Problem statement:
Check each statement below against the radio station history and answer yes or no, quoting the exact words of the text that decide it. (a) WVTT canceled Twin Tiers Morning News on April 29, 2013. (b) The sale of the station to Rick Freeman was paid entirely in cash. (c) The call letters were changed to WUDE in August 2019.

Programming on WVTT (96.7), as of May 2013, included The War Room with Quinn and Rose, The Glenn Beck Program, The Rush Limbaugh Show, The Sean Hannity Show, and The Dave Ramsey Show. Although the network did not list its overnight programming, at last knowledge it was also carrying the Premiere lineup of America Now with Andy Dean and Coast to Coast AM. WVTT canceled its lone local program, Twin Tiers Morning News, on April 29, 2013, and effectively closed its newsroom; a smaller newsroom reopened in July. Weather forecasts were provided by the Radio Forecast Network. After Quinn and Rose was canceled in November 2013, WVTT revived its local morning show.

===Change to top 40===
In summer 2015, WVTT moved its talk radio programming to the HD2 channel and a low-powered translator W230BO (93.9). The main signal switched to Adult Top 40. (Eventually, the talk format was discontinued when 93.9 was sold to a Pennsylvania broadcaster.)

===Change to adult country and failed sales to Rick Freeman and Seneca Broadcasting===
On March 9, 2018, WVTT changed formats from top 40 to country, branded as "Eagle Country Throwbacks". The format complemented WAGL's hot country format and included a mix of 1980s and 1990s classics with recurrent hits from the past decade. One month after the change, on April 24, 2018, Colonial announced it had sold the station, along with WXMT and WVTT-FM, to Rick Freeman in a deal involving cash and cryptocurrency. Freeman took over the stations on May 1; as of mid-June, the station remained unchanged and automated, with Colonial still identified as the station owner in station identification and bumpers voiced by Mr. and Mrs. Andrulonis still being used. When cryptocurrency experienced a sharp decline in value in late 2018, the deal collapsed.

As part of a deal consummated in December 2018, the station adopted the WAGL call sign and the broader country format that was on 103.9 in March 2019. The 103.9 license (now WCOP) was spun off to Family Life Network.

On June 10, 2019, the station changed its call sign to WYAY, temporarily parking those calls on the station as soon as they were made available until it could place them on the Colonial station at Georgetown, South Carolina, in August, after which it changed back to WAGL. With WXMT being spun off to Bob Lowe in November, WAGL was Colonial's last broadcasting asset north of the Carolinas.

On March 18, 2020, WGWE announced it had taken over the WAGL license and was simulcasting on that station. The takeover was part of an expansion plan for the WGWE format to improve the station's signal in Olean, but two days later, WGWE stated it had ceased doing so and eventually shut down in an abrupt about-face a year later.

The call letters were changed to WUDE—previously belonging to the Colonial station at Bolivia, North Carolina—on August 8, 2020.

The data:
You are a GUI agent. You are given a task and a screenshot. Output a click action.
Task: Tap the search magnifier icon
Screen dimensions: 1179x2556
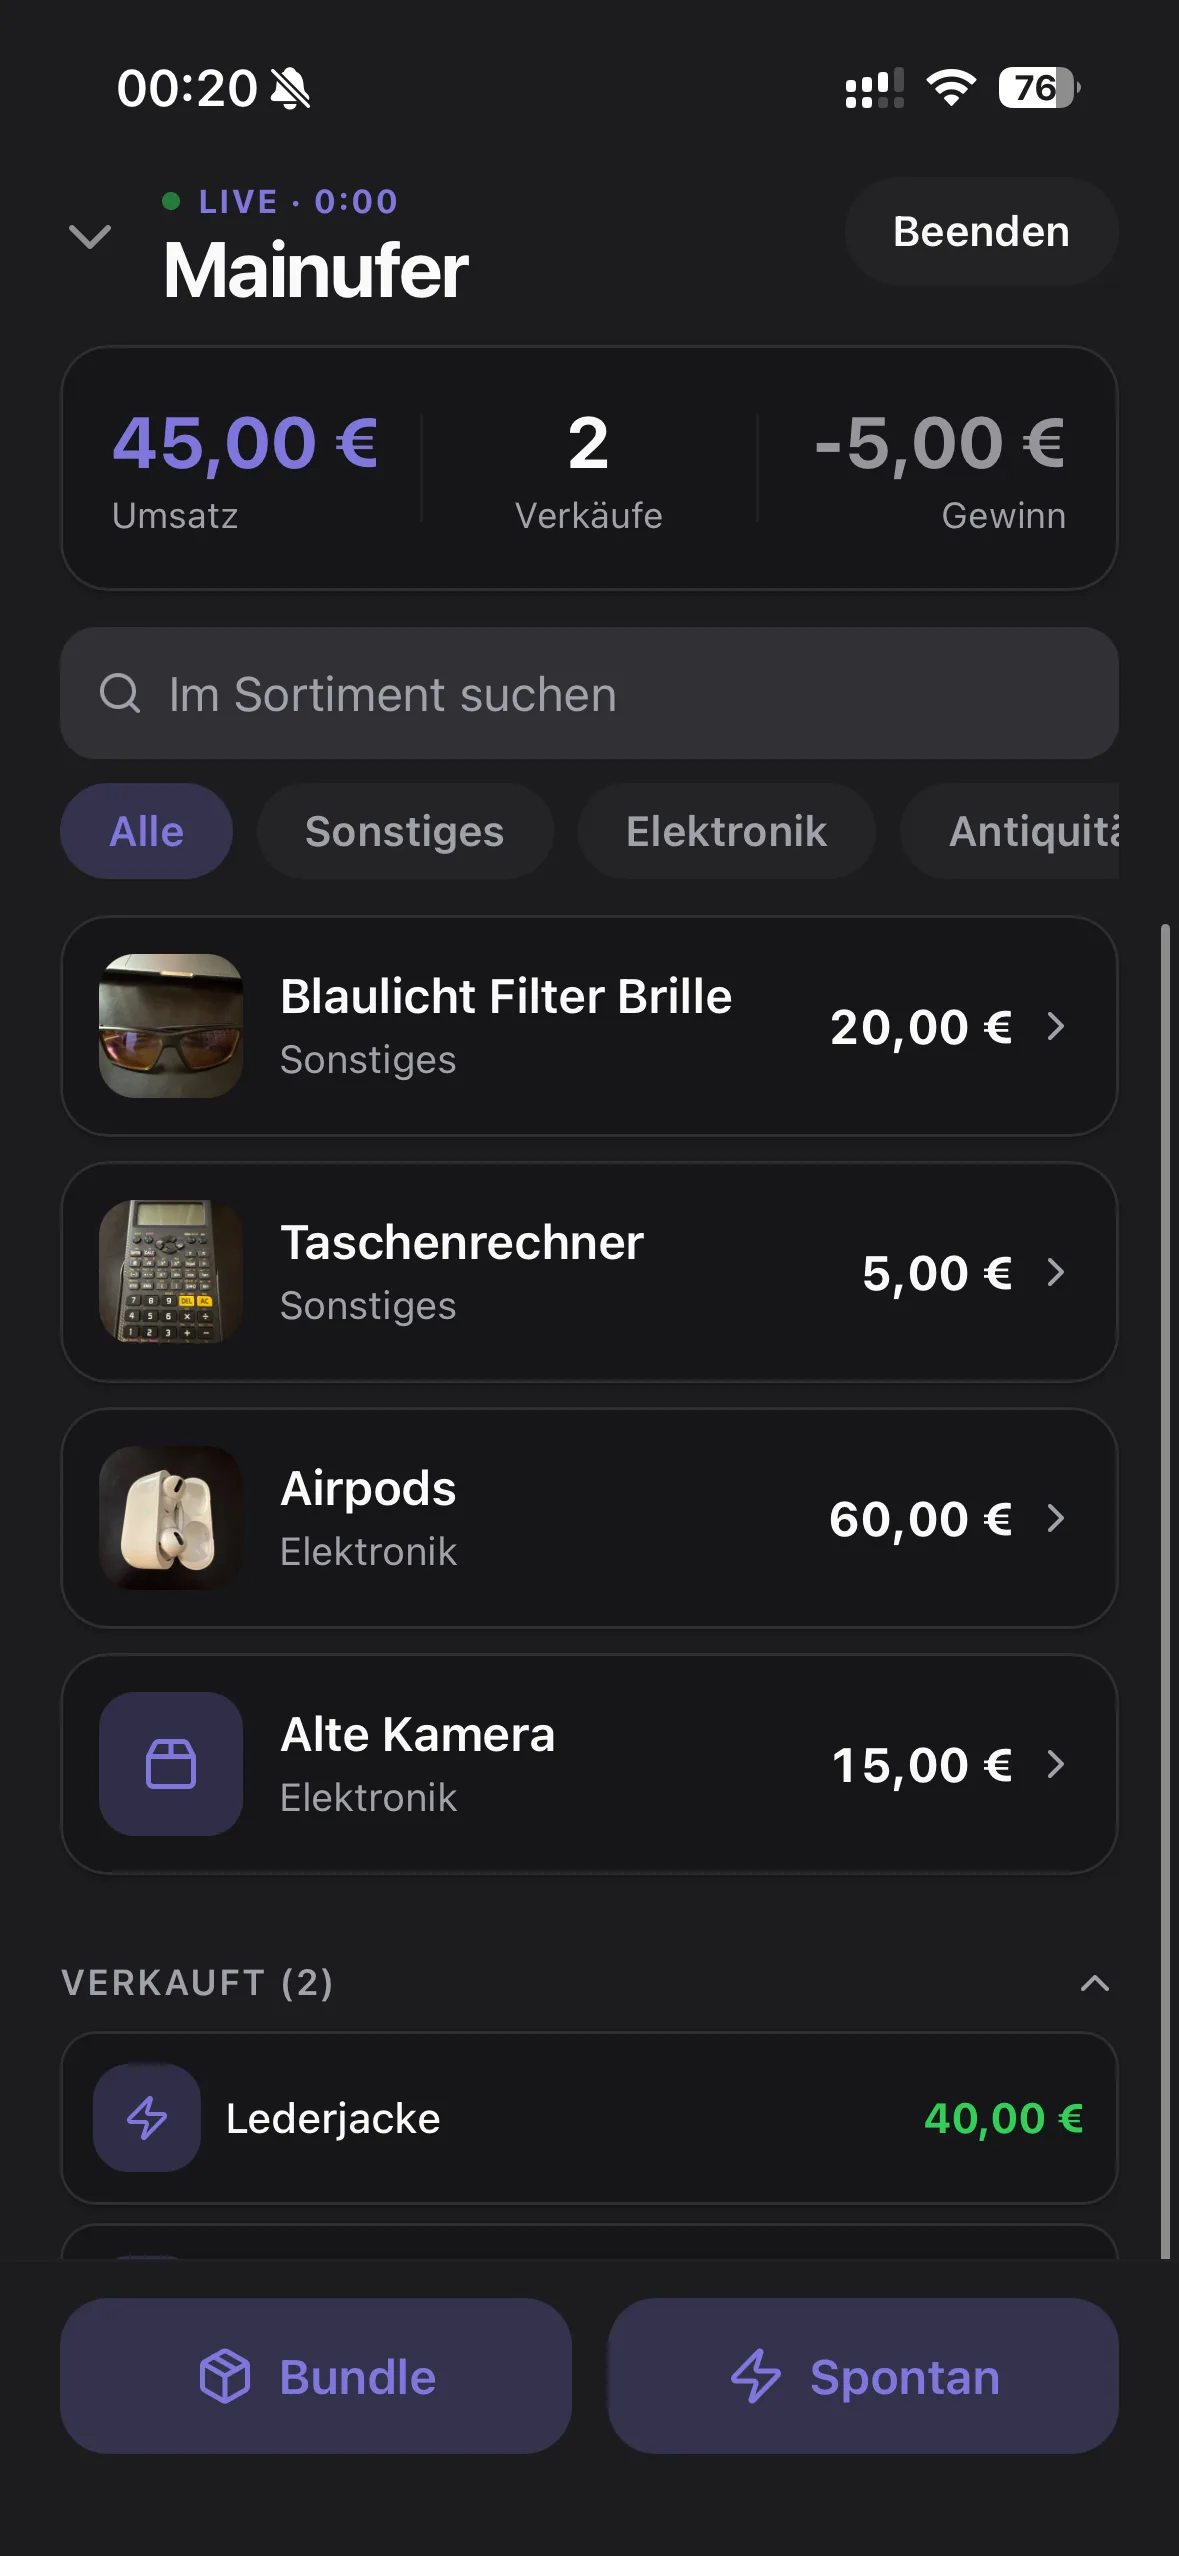[x=120, y=693]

The answer:
(a) Yes: "WVTT canceled its lone local program, Twin Tiers Morning News, on April 29, 2013"
(b) No: "in a deal involving cash and cryptocurrency"
(c) No: "The call letters were changed to WUDE—previously belonging to the Colonial station at Bolivia, North Carolina—on August 8, 2020."